Transglutaminase 2 (TG2) is a multifunctional enzyme widely implicated in neuroinflammation and extracellular matrix (ECM) remodeling after central nervous system (CNS) injury and diseases. In spinal cord injury (SCI), TG2 contributes significantly to pathology through ECM remodeling and glial scar formation. Here, we explored the intracellular roles of TG2 following severe spinal cord compression injury, utilizing TG2 knockout (KO) mice and pharmacological inhibition via cystamine. Genetic deletion or inhibition of TG2 significantly improved locomotor function and promoted enhanced preservation of white and gray matter post-injury.

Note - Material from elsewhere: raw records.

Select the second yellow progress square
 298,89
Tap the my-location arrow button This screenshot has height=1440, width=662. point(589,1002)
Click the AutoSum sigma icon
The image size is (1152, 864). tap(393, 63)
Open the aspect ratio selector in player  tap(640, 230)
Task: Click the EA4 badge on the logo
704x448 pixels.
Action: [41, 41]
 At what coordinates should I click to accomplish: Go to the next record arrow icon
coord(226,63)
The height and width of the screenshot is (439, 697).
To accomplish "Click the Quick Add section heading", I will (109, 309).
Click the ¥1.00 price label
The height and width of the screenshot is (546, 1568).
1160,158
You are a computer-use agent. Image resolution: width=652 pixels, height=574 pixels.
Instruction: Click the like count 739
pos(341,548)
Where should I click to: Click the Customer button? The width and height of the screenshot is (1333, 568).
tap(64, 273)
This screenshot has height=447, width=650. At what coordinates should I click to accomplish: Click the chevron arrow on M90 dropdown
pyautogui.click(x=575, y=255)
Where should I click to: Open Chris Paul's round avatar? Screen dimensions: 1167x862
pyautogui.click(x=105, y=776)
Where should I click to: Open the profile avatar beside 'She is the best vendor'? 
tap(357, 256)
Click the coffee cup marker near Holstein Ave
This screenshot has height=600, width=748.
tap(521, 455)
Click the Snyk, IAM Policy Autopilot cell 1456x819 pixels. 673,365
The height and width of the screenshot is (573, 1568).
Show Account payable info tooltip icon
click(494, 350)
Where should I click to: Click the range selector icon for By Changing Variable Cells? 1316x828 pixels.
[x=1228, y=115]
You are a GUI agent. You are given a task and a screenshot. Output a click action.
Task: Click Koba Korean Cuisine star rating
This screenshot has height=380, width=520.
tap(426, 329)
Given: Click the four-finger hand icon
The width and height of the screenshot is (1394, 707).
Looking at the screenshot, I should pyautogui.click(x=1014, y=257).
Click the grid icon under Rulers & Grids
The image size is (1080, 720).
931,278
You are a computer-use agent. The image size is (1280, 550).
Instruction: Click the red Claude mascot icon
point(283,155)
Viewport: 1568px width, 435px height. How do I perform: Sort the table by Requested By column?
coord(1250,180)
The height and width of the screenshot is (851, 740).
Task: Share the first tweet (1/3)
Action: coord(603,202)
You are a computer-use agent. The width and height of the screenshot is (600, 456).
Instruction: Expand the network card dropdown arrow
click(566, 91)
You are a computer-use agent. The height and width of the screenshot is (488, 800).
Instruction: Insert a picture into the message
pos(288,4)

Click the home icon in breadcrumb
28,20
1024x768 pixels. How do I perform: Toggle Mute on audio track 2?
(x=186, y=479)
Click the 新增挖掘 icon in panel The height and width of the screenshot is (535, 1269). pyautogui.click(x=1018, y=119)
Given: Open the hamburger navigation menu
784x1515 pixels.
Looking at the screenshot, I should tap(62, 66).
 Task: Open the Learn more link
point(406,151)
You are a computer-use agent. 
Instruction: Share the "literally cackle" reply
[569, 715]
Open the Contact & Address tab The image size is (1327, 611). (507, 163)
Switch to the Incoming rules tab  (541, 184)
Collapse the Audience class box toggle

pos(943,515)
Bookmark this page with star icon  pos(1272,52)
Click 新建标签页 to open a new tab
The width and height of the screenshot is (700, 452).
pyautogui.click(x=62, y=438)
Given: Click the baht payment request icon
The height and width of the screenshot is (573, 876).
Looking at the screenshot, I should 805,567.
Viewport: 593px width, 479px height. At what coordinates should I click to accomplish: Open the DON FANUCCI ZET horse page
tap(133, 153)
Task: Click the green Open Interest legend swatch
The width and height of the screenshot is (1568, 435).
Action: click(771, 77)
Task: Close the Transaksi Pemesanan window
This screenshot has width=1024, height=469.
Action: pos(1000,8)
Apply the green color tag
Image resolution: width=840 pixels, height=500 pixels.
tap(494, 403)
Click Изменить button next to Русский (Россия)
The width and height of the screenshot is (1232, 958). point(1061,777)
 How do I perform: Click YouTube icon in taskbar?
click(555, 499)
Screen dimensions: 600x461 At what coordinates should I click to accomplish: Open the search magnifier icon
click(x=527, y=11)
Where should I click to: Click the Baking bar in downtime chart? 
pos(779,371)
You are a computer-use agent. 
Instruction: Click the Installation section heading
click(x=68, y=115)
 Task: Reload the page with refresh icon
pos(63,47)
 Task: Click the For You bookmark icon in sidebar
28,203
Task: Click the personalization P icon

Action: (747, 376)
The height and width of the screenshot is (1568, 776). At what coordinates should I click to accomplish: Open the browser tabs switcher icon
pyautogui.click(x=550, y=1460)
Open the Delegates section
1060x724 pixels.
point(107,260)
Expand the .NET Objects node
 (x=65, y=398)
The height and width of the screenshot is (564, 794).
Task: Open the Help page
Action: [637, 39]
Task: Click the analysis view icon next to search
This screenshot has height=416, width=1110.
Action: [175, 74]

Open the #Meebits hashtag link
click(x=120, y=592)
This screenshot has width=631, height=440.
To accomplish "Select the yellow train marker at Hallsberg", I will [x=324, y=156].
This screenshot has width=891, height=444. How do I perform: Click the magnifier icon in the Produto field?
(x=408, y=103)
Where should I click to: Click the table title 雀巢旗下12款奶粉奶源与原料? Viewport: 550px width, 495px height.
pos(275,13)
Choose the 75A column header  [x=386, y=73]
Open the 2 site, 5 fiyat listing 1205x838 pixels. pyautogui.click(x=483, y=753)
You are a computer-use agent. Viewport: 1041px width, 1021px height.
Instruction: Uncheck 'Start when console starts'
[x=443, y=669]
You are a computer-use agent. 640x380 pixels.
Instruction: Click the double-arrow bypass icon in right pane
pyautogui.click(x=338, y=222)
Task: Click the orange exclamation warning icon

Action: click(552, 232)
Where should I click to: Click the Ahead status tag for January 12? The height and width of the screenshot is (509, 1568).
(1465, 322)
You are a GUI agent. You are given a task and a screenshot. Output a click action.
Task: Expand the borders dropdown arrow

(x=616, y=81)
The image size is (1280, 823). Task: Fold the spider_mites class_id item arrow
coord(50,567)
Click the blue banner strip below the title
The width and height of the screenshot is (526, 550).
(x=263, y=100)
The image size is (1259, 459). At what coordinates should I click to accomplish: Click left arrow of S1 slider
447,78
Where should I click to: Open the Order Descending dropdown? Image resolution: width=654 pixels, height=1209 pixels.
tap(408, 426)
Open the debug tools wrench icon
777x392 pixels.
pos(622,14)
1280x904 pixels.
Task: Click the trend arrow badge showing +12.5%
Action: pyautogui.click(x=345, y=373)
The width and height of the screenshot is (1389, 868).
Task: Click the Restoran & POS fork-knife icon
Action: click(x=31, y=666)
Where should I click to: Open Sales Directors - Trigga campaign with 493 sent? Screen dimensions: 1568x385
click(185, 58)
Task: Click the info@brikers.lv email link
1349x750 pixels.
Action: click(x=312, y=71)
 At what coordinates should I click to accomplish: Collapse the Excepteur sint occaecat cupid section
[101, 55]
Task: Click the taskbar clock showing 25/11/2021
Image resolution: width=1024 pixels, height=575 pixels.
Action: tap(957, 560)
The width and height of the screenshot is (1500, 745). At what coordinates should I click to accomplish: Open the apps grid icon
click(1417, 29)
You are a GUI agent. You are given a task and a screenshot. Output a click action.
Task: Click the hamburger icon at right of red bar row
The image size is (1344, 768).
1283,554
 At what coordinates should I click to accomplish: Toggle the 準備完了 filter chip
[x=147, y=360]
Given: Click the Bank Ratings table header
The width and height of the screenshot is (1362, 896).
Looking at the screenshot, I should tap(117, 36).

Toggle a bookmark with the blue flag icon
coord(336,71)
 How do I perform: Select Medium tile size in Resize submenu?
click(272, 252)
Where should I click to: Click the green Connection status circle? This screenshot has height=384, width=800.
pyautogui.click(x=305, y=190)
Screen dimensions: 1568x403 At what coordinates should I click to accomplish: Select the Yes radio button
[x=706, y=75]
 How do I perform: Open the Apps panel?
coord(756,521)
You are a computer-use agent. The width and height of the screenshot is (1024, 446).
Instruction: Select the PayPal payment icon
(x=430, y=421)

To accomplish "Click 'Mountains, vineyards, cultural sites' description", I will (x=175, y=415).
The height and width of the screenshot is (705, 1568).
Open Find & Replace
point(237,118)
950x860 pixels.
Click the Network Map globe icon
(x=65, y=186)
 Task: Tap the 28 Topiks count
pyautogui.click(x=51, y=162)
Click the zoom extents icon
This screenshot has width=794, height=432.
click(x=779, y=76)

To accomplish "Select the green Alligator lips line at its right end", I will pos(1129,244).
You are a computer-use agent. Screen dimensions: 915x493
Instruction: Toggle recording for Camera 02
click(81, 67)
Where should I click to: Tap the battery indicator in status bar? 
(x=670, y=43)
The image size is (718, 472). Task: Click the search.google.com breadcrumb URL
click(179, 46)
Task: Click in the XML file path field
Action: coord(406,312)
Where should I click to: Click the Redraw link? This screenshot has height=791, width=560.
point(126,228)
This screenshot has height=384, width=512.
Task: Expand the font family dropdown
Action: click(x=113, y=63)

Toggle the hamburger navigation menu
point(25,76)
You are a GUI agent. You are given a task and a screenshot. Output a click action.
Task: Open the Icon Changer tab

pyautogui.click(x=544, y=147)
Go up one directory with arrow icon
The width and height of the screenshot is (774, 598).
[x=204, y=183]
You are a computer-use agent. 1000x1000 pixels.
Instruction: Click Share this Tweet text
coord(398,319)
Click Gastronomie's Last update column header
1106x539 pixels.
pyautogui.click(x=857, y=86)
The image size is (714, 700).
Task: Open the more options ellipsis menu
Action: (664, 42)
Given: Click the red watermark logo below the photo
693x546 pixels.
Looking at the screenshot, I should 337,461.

Mechanistically, TG2 KO reduced fibronectin deposition, chondroitin sulfate proteoglycan accumulation, and reactive gliosis. Importantly, imaging mass cytometry revealed that TG2 deletion attenuated cellular stress responses, including reductions in ER stress markers (GRP78), oxidative stress mediators (pNrf2), mitochondrial dysfunction indicators (BNIP3 and cytochrome c), and increased neuronal expression of survival-associated (pREL-NFκB). These results highlight a novel intracellular function for TG2 in exacerbating neurodegeneration through modulation of cellular stress pathways, offering promising therapeutic implications for SCI recovery.